Caid Essebci : La question des drones US sera-t-elle abordée ?

Caid Essebci : La question des drones US sera-t-elle abordée ?

Le président tunisien Beji Caid Essebci est attendu jeudi à Alger pour une visite officielle. Les discussions entre les deux chefs d’Etat ne manqueront pas d’impulser davantage la coopération et les échanges entre l’Algérie et la Tunisie, unies par des liens de fraternité, de solidarité et de bon voisinage, indique la présidence de la République dans un communiqué.

Les entretiens entre les deux hauts dirigeants leur permettront également de se concerter sur plusieurs questions internationales d’intérêt commun, notamment dans la sous-région maghrébine et sahélienne, dans le Monde arabe et en Afrique, précise la même source.

Le déplacement du Président tunisien est surtout destiné à contenir le courroux des responsables algériens concernant la présence de drones américains dans une base militaire tunisienne. Si pour le moment les hautes autorités du pays n’ont pas réagi à cette annonce, hormis la petite déclaration du ministre chargé des Affaires maghrébines, de l’Union africaine et de la Ligue arabe, Abdelkader Messahel le 29 novembre dernier lequel a répondu : « Je n’ai pas de réaction à faire sur ce sujet », ajoutant que « chaque pays s’assume (…) normalement il y a l’opinion publique locale qui a réagi, donc cette question relève d’une affaire interne des Tunisiens ». La question des drones commence à empoisonner les relations bilatérales.

Les dirigeants algériens voient en effet, d’un mauvais œil l’installation d’une base US en terre tunisienne et de surcroit proche du territoire national. Récemment, le Washington Post affirmait que des drones MQ-9 Reaper de l’US Air Force avaient été déployés sur une base tunisienne afin de mener des missions de reconnaissance et de surveillance en Libye, où les forces du gouvernement d’union nationale venaient de lancer une offensive visant à chasser les djihadistes de l’État islamique (EI) de la ville de Syrte.

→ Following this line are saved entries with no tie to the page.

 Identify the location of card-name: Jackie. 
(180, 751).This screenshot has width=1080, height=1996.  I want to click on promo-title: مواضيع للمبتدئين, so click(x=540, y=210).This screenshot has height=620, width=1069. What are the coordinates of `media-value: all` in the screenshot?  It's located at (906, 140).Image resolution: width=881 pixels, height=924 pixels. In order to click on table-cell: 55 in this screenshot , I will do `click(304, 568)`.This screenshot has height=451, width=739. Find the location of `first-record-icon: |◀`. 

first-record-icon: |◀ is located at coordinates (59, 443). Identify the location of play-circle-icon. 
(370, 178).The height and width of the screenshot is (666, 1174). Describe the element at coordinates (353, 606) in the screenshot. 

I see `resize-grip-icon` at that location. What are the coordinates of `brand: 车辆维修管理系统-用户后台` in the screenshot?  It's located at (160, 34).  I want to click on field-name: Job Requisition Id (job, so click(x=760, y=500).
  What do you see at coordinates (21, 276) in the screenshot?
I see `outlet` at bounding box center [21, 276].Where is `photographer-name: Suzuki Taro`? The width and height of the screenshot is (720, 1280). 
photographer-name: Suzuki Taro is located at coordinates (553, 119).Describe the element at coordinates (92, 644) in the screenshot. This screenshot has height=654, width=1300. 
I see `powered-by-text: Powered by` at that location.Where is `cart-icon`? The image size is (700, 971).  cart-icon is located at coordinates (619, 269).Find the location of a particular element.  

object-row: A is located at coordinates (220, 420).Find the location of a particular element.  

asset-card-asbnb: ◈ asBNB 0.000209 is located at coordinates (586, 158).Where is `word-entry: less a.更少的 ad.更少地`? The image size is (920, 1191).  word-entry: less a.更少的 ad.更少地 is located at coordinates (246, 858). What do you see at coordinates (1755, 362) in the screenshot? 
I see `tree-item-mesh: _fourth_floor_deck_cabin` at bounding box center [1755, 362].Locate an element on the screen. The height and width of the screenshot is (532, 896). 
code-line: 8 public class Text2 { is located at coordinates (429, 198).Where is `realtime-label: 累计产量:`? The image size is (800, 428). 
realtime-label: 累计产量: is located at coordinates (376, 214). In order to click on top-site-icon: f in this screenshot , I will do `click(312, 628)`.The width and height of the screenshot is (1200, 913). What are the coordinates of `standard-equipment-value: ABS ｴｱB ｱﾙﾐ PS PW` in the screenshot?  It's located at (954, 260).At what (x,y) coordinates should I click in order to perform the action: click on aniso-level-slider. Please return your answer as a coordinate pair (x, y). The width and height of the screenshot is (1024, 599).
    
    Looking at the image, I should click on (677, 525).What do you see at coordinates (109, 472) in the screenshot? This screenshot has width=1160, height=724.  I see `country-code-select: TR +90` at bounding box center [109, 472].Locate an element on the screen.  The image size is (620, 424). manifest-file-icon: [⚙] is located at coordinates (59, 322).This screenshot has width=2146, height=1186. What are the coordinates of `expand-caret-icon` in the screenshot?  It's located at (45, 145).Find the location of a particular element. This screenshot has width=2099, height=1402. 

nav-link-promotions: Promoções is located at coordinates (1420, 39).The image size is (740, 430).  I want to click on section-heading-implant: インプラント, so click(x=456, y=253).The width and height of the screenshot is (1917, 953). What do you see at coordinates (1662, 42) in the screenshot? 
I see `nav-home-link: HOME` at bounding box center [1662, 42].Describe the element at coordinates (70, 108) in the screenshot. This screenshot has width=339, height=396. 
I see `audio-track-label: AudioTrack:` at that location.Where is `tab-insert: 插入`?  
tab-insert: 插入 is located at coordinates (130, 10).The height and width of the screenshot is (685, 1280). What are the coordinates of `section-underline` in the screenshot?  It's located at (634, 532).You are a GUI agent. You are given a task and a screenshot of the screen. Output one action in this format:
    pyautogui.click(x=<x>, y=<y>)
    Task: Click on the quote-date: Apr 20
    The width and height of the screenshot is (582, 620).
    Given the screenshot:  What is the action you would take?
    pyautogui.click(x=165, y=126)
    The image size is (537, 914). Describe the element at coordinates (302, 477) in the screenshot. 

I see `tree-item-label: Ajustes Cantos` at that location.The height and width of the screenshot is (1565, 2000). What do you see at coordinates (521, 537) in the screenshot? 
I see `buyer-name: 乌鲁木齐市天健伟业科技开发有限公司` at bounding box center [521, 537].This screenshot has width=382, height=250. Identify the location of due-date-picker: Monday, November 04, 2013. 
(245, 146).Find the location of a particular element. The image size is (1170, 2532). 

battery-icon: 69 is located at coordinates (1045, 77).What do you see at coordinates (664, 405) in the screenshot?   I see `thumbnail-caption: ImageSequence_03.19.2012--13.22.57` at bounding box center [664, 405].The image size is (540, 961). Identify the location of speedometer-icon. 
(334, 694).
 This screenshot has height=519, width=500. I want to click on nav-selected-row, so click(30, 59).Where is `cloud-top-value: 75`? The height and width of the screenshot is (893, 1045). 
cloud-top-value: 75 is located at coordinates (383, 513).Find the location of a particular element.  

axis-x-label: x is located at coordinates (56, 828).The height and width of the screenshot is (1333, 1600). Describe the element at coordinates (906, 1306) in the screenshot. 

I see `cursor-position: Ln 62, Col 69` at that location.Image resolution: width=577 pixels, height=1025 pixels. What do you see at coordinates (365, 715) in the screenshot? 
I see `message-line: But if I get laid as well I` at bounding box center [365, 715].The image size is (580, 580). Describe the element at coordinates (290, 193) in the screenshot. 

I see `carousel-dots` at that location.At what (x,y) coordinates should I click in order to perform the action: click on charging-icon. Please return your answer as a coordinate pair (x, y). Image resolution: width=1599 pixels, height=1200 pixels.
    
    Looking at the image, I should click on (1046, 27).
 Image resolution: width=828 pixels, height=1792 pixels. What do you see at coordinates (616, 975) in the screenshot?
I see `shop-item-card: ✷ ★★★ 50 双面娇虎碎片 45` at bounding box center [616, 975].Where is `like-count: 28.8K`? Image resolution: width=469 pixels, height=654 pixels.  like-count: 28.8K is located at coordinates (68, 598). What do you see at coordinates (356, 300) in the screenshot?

Selon le Washington Post, les drones en question ont surtout été utilisés pour établir des dossiers d’objectifs à Syrte, où les forces américaines ont effectué pas moins de 300 frappes aériennes contre les djihadistes à la demande de Tripoli, dans le cadre de l’opération Odyssey Lightning, lancée le 1e août dernier. En Afrique, les États-Unis disposent de plusieurs bases abritant des drones MALE (Moyenne Altitude Longue Endurance).

C’est le cas à Djibouti, au Cameroun, pour lutter contre Boko Haram, et au Niger (Niamey et bientôt à Agadez, à deux pas de la Libye). Mais, dans l’immédiat, il fallait trouver un point de chute plus proche du théâtre libyen pour les Reaper.

D’où le choix de la Tunisie, où un détachement de 70 militaires américains a été déployé pour mettre en œuvre ces appareils. Dans un premier temps, Tunis a démenti ces informations. Le 23 novembre dernier, le président tunisien, Béji Caïd Essebsi, a confirmé ces informations, niant toutefois l’installation d’une base militaire américaine permanente en Tunisie.

Ainsi, lors d’un entretien donné à une chaîne de télévision locale, M. Essebsi a affirmé avoir « personnellement autorisé les opérations de drones américains » en Libye. « Ces opérations sont menées dans l’intérêt de la Tunisie, qui a l’obligation de coopérer avec les Etats-Unis dans la lutte contre le terrorisme », a-t-il fait valoir. Selon le Président tunisien, la mission de ces appareils « est de collecter des informations sur les activités et les mouvements des groupes djihadistes.

Les renseignements obtenus sont partagés avec les autorités tunisiennes » dit-il encore. Les drones envoyés en Tunisie ne sont pas armés, les autorités tunisiennes n’ayant pas permis, pour l’instant, qu’ils le soient.